Given the ideology structuring the layout of the Fair, the title “Cultural Expression” is more than a little ironic. To the extent that all exhibitors could be understood as expressing political will in economic terms, Fat Bird’s presence staged one of the fundamental contradictions of post-Mao reforms. On the one hand, we did not disrupt the Fair. On the contrary, our display was sponsored by the government. The government could be seen as sanctioning our work, even as our presence legitimated particular claims about cultural production in Shenzhen. On the other hand, Fat Bird’s was the one non-economic display at the Fair. This was the moment in the performance that most of the audience appreciated (especially because most complained they didn’t understand the performances themselves). Many thanked us for demonstrating the possibility of non-commercial art. They also lauded our efforts to follow our dreams.
“This is how I want my daughter to live,” one mother told us.
Now, I don’t know if she really wants her daughter to stop studying for the college entrance exams to perform with us. I suspect she was voicing a desire for a society in which her daughter could pursue artistic dreams without incurring serious social repercussions. Right now, she lives in a world where last year 8 to 9 million people took the college entrance exams and only 1.4 million were placed. More often than not, that level of competition precludes following one’s artistic bliss, as students study the arts to improve their transcripts rather than their lives.
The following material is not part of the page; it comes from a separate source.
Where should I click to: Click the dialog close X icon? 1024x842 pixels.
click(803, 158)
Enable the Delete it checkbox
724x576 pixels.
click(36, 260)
So, I think this exchange called attention to a desire to re-interpret the current political will in non-instrumental ways, which would place human creativity at the center of society.
As I look at the four pictures added to this entry, I realize again how difficult it was to see at the Fair. Neon flattened to grey. That has to be where my experience started. In fact, by the second day, I noticed that participating in the Fair not only exhausted me, but also made me irritable. In part, I have placed these photos together to draw out the differences between Fair space and Fat Bird space. However, I also think I have placed these images here, rather than setting them off in a gallery, because they don’t look interesting to me. I think I took these pictures while looking away, rather than trying to see what was there, what might inspire creativity, what might be otherwise.
Six images from found objects were shown at the Culture Fair.
The official site of the 文博会 provides both Chinese and English language news coverage of the Culture Fair. For those looking for equally, but otherwise biased images and information, it’s a good place to start.